_YOUR INSTRUCTIONS_:
Reproduce the material between the lines holding "This screenshot has height=274, width=598." and "point(397,155)", inclusive, swapping "Calendar" for "Contacts" and leaving all else unchanged. Omit the pictures from your answer.
--- begin DATA FOR THE TASK ---
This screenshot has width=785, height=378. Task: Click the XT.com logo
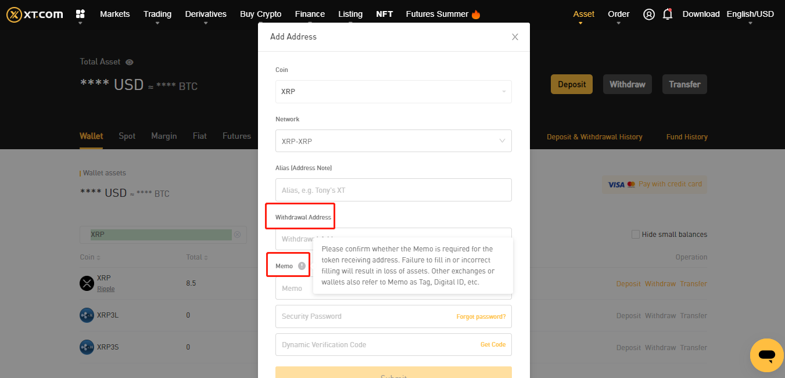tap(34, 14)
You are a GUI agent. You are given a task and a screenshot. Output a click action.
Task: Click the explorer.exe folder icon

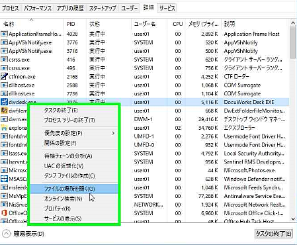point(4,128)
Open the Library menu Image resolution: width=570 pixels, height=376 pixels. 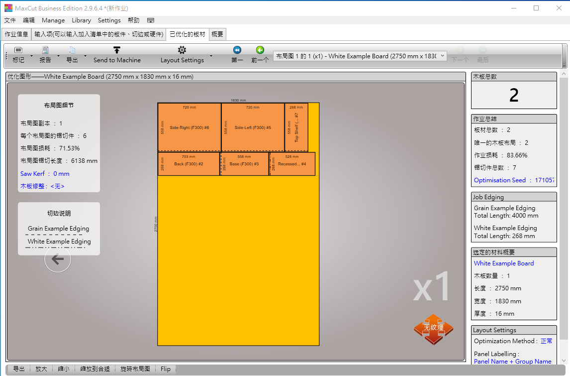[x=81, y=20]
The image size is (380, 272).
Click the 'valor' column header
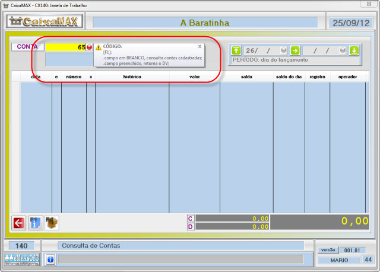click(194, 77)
--- end DATA FOR THE TASK ---
--- begin DATA FOR THE TASK ---
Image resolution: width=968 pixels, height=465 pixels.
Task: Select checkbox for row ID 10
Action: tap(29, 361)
--- end DATA FOR THE TASK ---
--- begin DATA FOR THE TASK ---
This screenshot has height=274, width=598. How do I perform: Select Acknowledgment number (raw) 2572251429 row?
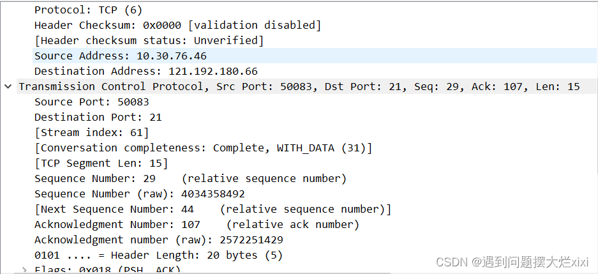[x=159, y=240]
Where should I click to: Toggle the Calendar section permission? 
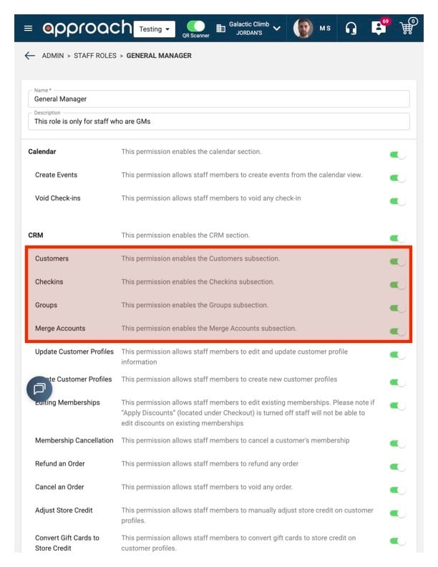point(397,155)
--- end DATA FOR THE TASK ---
_SOLUTION FOR THIS PROBLEM_:
This screenshot has height=274, width=598. How do I perform: Select Acknowledgment number (raw) 2572251429 row?
[x=159, y=240]
Where should I click to: Toggle the Contacts section permission? 
point(397,155)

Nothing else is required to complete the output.